We have now to wind our way back to Calais. Some 1300 kilometres of driving in the midst of a fuel strike. The centrist-right French government is attempting to push up the retirement age from 60 to 62 – I guess they have finally done their sums and realized they can’t afford to let people retire too early! – and the objecting hoards have come out in protest: one of their easiest bludgeons: the oil refineries, have been closed in protest. Our trip back will be yet another adventure hunting down fuel.
Ceret, Picasso was here |
Collioure, hugging the bay |
Molitg-les-Bains, an elegant spa town |
Vinca has beaucoup English living in and near |
Villefranche-do-Confluent, empty of tourists for once |
Monday, 18 October 2010
Artisan Boulangier et Chocolatier
It is not every day you see an artisan French bread maker in action. Some wicked morsel in the window of an unassuming back-street boulangerie in the unassuming town of Prades drew us indoors. Before long we were crammed into a century old bakery at the back of the store where great sacks of pulverised grain and flour leaned heavily against white washed walls, checking out all the action.
Not a sugar sack in sight. The grains and flours are mixed in giant vats. Water and a yeast and dough starter called levain, are added. When the dough rises, elongated tubes of it are laid out on neatly spaced scallop-shaped trays ready for the fuel driven ovens along the back wall: slow ovens for crispy breads, faster ovens for thinner skinned bread. The dough prepped now will be baked about 2 o’clock, in the cool of the early morning.

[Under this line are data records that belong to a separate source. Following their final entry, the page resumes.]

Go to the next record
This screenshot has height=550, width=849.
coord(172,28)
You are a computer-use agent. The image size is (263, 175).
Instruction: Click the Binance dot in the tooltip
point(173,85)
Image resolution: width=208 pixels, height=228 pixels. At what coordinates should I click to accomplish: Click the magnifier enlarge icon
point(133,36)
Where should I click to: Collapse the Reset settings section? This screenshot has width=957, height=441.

We spent a good hour watching Bruno, master boulanger, pastry chef and chocolatier, finish off a tray of pomme tartlettes (his puff pastry was handmade and light as air), and skilfully, individually dipping exceptional chocolate truffles into a final bath of dripping chocolate before going on display in the window.
His truffles had been days in the making; there were so many layers. They were entirely hand-built in unusual pinched shapes, or in the more traditional ball rolls. There were layers of built chocolate mixed with nuts, or honey, or Armagnac, or whisky, or brandy, dipped in ganache, then rolled in sugar, nuts, or bitter cocao. We were swamped in samples, which, quite simply, were the most delicious chocolate concoctions any of us have ever tasted.
Bruno, one of the most skilled pastry chefs and chocolatiers in France, has worked all over the world: Toronto, elegant establishments in the High Alps, Corsica, and at one time he almost moved to Australia. Now, with a growing family he has happily settled down in this small shabby town that, in his words, is close to everywhere: the beach is just down the road, the mountains are on his doorstep. He is happy here.
He is not perturbed that Super U, down the road, has on its shelves cheaper bread, laden with preservatives, shrink-wrapped to stay fresh for days. Bruno’s bread lasts just hours. He is not perturbed that there are four other bakeries in this tiny town vying for the bread market. That some of these use frozen dough bothers him not one bit, either. He sells to those who want his bread.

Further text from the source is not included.